Appleは最新のスマートフォン向けプロセッサ「A18 Pro」を発表した。
iPhone 16 Proシリーズとともにデビューしたこのチップは、従来のA17 Proを凌ぐ性能を持つ。
多コア性能では競合のDimensity 9300を大きく引き離し、グラフィック処理能力でもApple M1を上回るとされている。
A18 Proの技術仕様と主要機能
AppleのA18 Proは、A17 Proの後継モデルとして2024年9月に登場した。iPhone 16 ProおよびiPhone 16 Pro Maxに搭載され、2つの高性能コアと4つの効率コアを備え、35TOPSのニューラルエンジン(NPU)と6コアのA18 Pro GPUを搭載している。このプロセッサは、ARMのv9.2Aマイクロアーキテクチャに基づいており、Apple M4に近い命令処理能力(IPC)を持つ。
通信面では、5G、Wi-Fi 7、Bluetooth 5.3に対応し、USB 3.xのサポートもProモデルならではの特徴である。一方、通常のA18チップはUSB 2.0までしかサポートしておらず、グラフィックアダプターもPro版と比べて大幅に性能が抑えられている。これにより、A18 Proはゲームやクリエイティブ用途において特に高いパフォーマンスを発揮することが期待されている。
また、プロセッサの動作クロックは4.0GHzを超えることが確認されており、短期間の高負荷作業においては、AppleのMシリーズに匹敵するパフォーマンスが期待される。全体として、A18 Proは次世代の高性能チップとして、スマートフォン業界における新たな基準を打ち立てる存在となっている。
パフォーマンスの大幅な向上と競合製品との比較
A18 Proの性能は、Appleの前モデルや競合他社のチップを大きく上回ることが確認されている。特にマルチコア性能では、A17 ProやMediaTekのDimensity 9300を少なくとも10%上回るという結果が出ている。これにより、複数のアプリケーションを同時に実行する際の処理能力が格段に向上している。

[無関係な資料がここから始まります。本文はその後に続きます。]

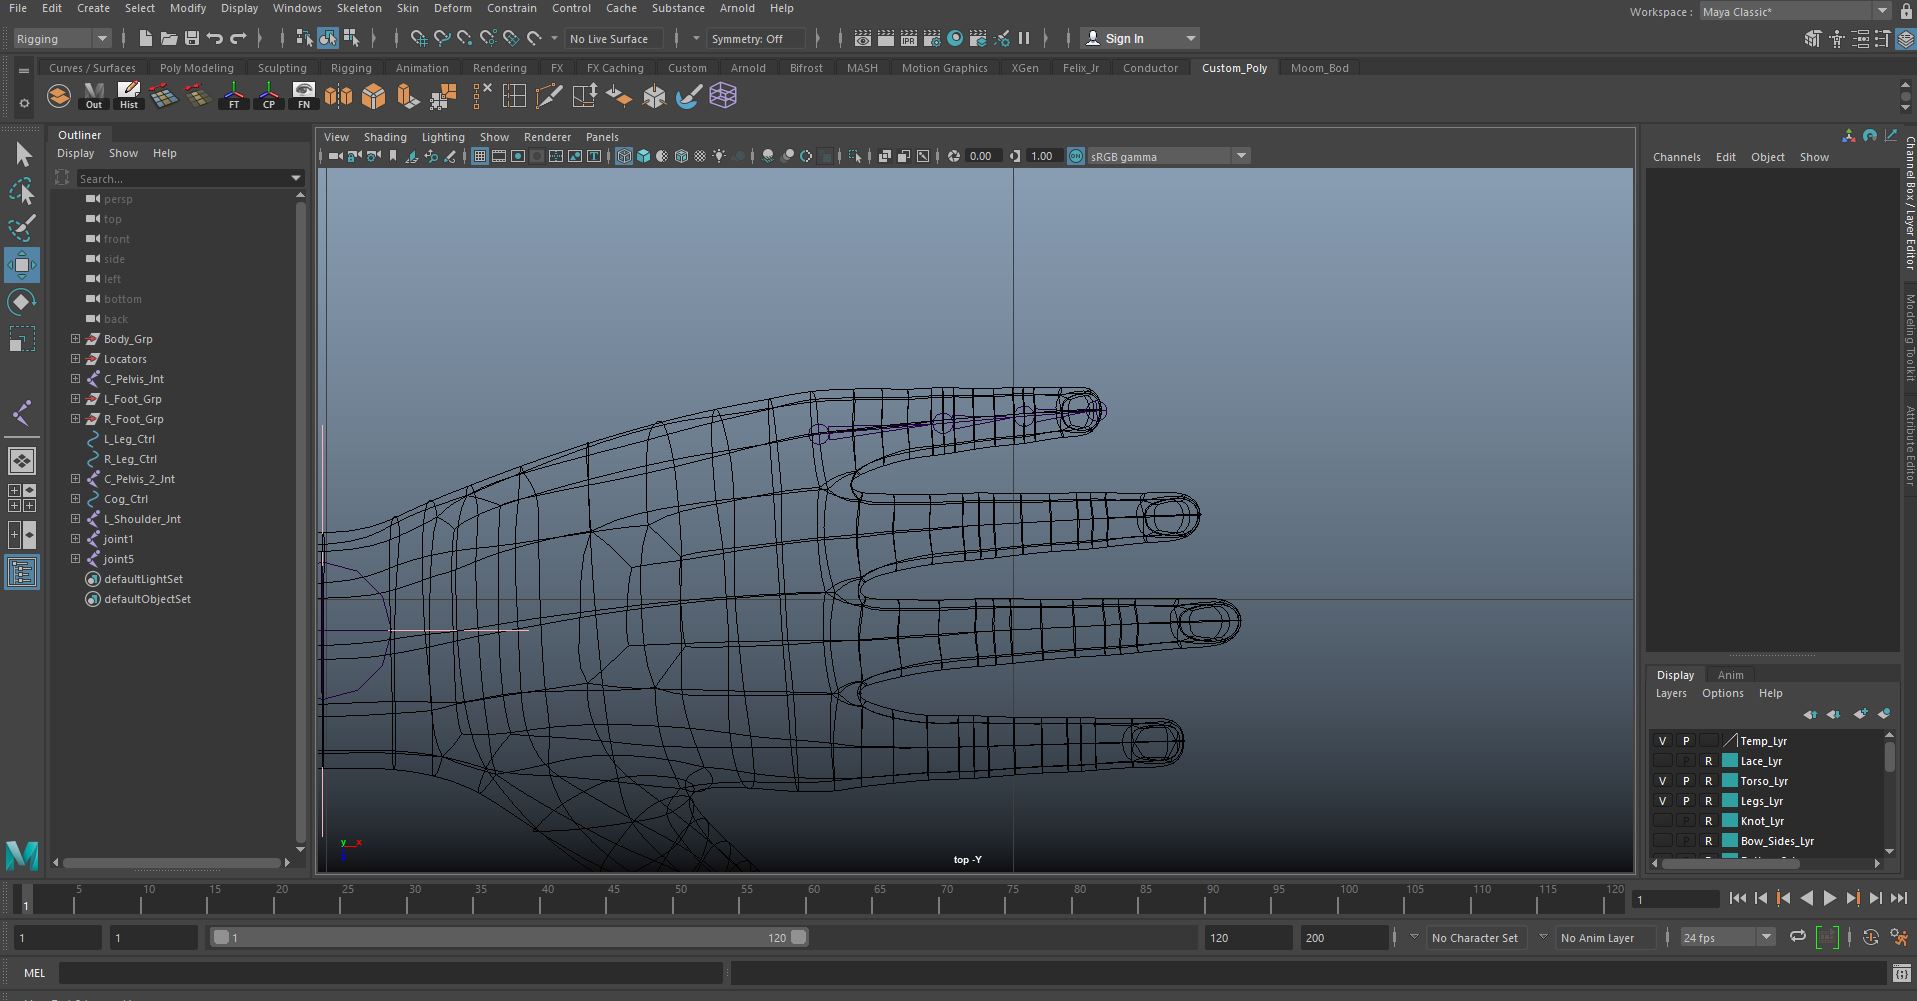Image resolution: width=1917 pixels, height=1001 pixels.
Task: Click the FT shelf icon
Action: [234, 96]

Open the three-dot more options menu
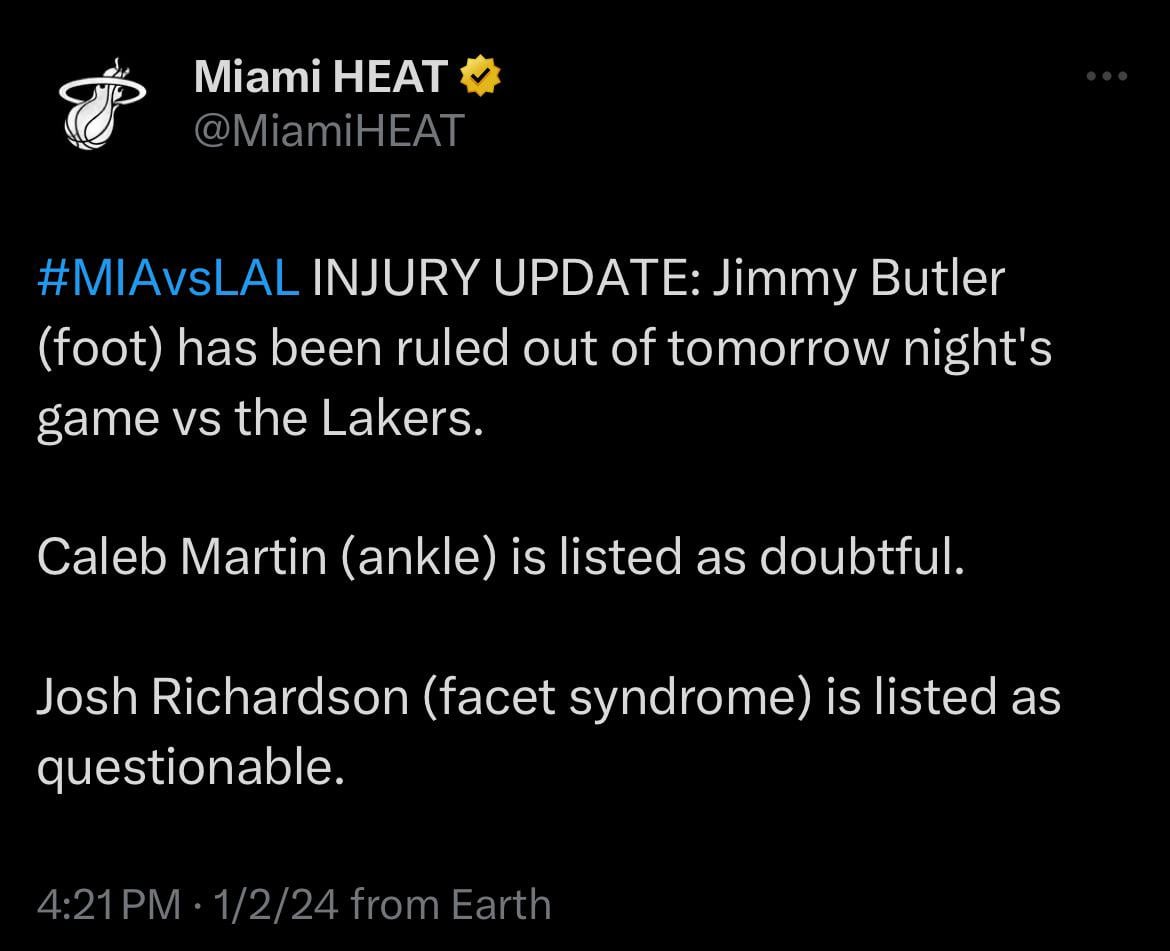1107,76
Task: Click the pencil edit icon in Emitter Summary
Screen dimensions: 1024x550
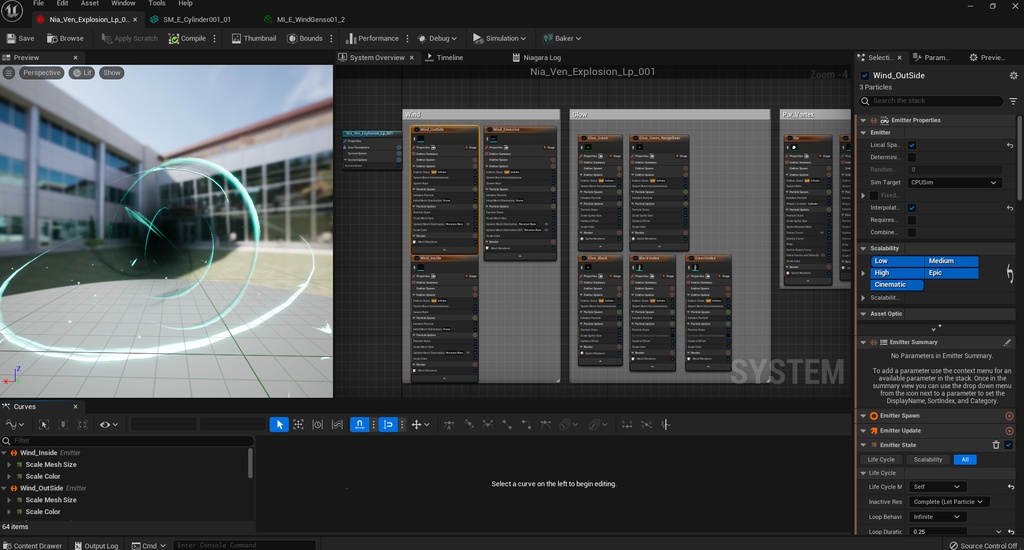Action: pyautogui.click(x=1007, y=342)
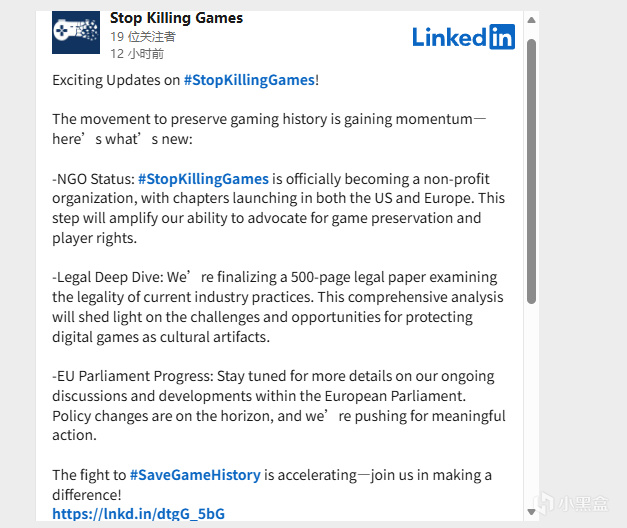Viewport: 627px width, 528px height.
Task: Open the Stop Killing Games page name
Action: pos(176,18)
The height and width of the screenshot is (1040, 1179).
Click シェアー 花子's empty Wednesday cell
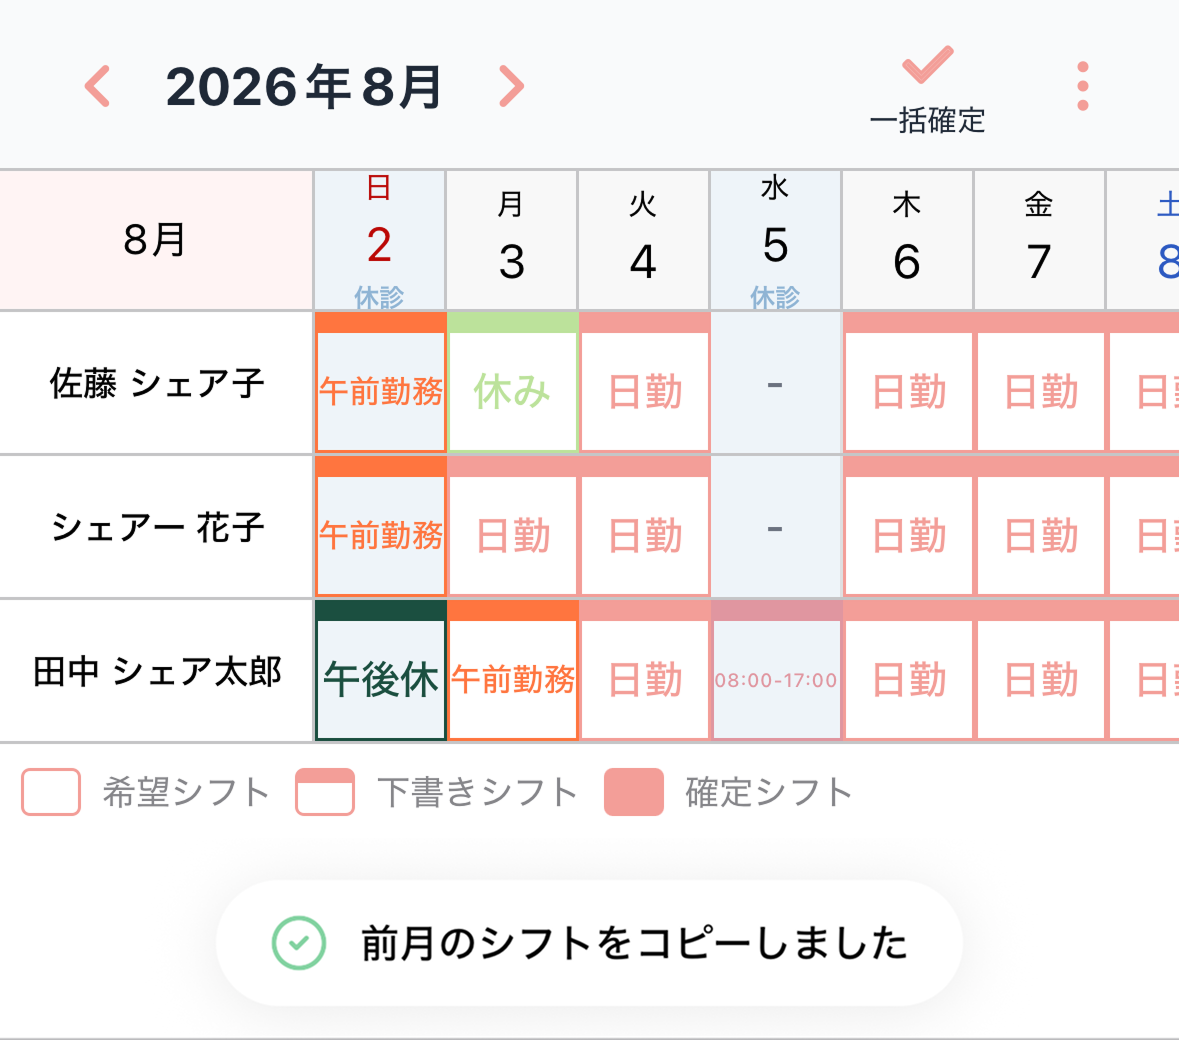[775, 526]
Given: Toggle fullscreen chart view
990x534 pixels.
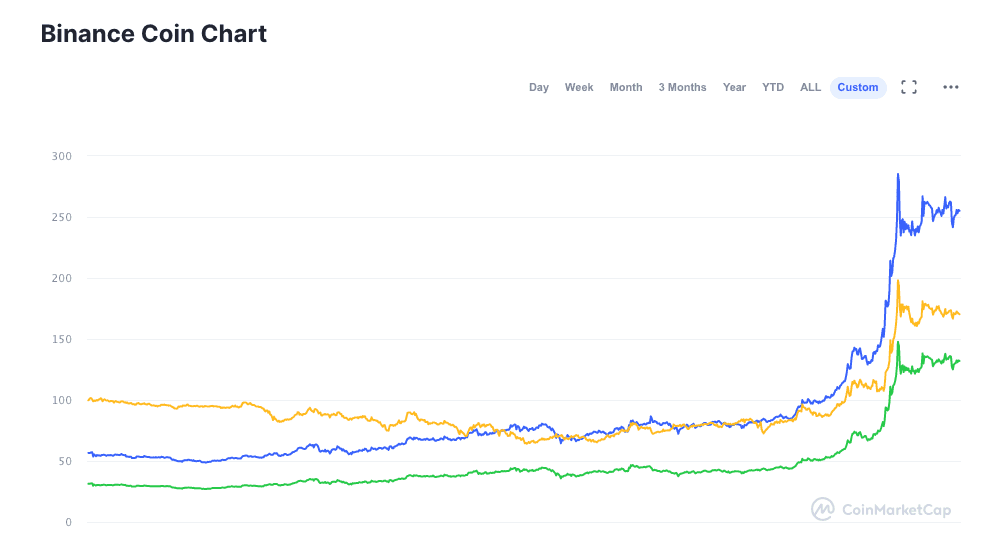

シングルスレッド性能においても、A18 ProはApple M3やM4チップに迫る性能を見せている。これらのチップはより高いクロック速度とアーキテクチャを持つにもかかわらず、A18 Proのパフォーマンスコアは4.0GHzを超える動作が可能であり、一般的なタスクにおいてもMシリーズと比較して遜色のない処理能力を誇る。
ただし、長時間の高負荷作業においては、A18 Proには冷却システムが搭載されていないため、パフォーマンスが一時的に低下する可能性がある。とはいえ、短期間の負荷に対しては十分なパフォーマンスを発揮し、スマートフォン市場におけるパフォーマンスリーダーの地位を確立している。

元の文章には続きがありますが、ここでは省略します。